INSTRUCTION.
Retype the rows beginning at the line that contains "Click the red heading word TEÓRICA" and ending after the line that contains "Viewport: 360px width, 510px height. [67, 47]", including both of those lines. Omit the pictures from your answer.

DATA ROWS.
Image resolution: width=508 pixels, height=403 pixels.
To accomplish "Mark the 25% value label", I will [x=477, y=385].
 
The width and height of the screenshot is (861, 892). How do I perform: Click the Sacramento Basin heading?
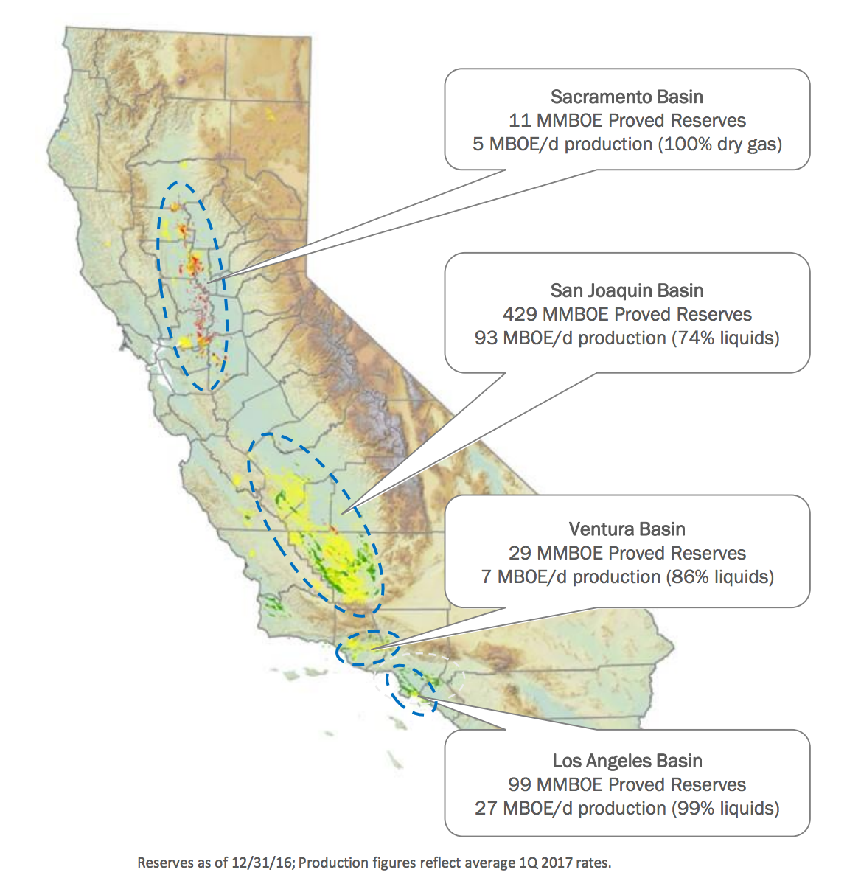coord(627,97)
---
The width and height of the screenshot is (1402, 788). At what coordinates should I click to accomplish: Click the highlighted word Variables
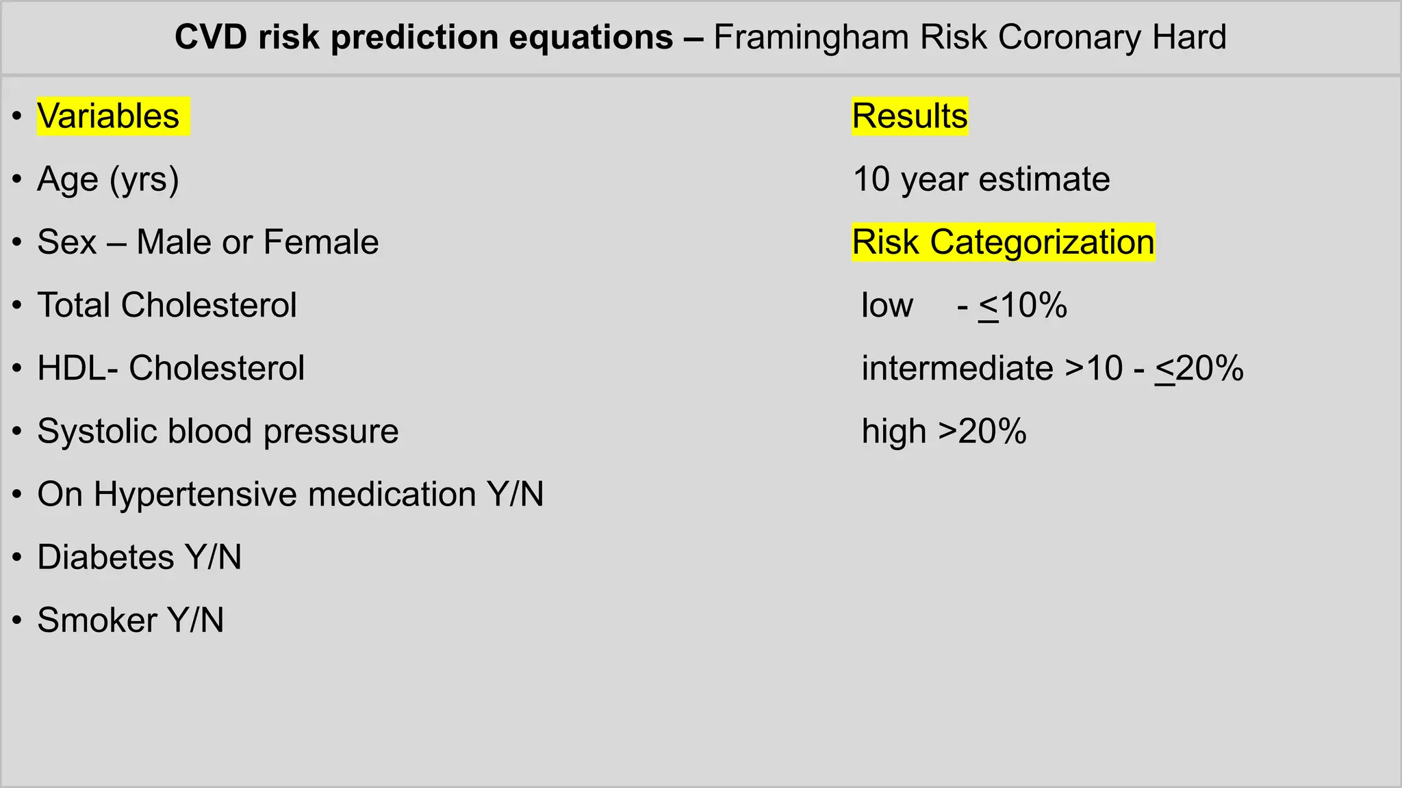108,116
---
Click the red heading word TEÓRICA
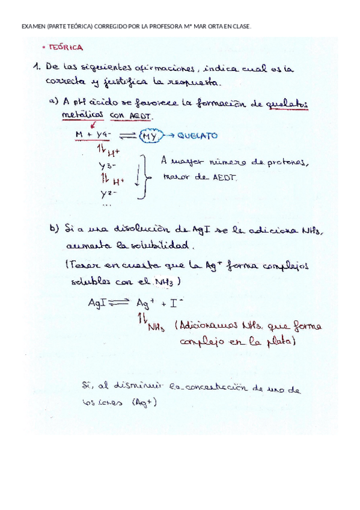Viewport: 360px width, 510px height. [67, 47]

REPLY.
Click the red heading word TEÓRICA
Viewport: 360px width, 510px height. [67, 47]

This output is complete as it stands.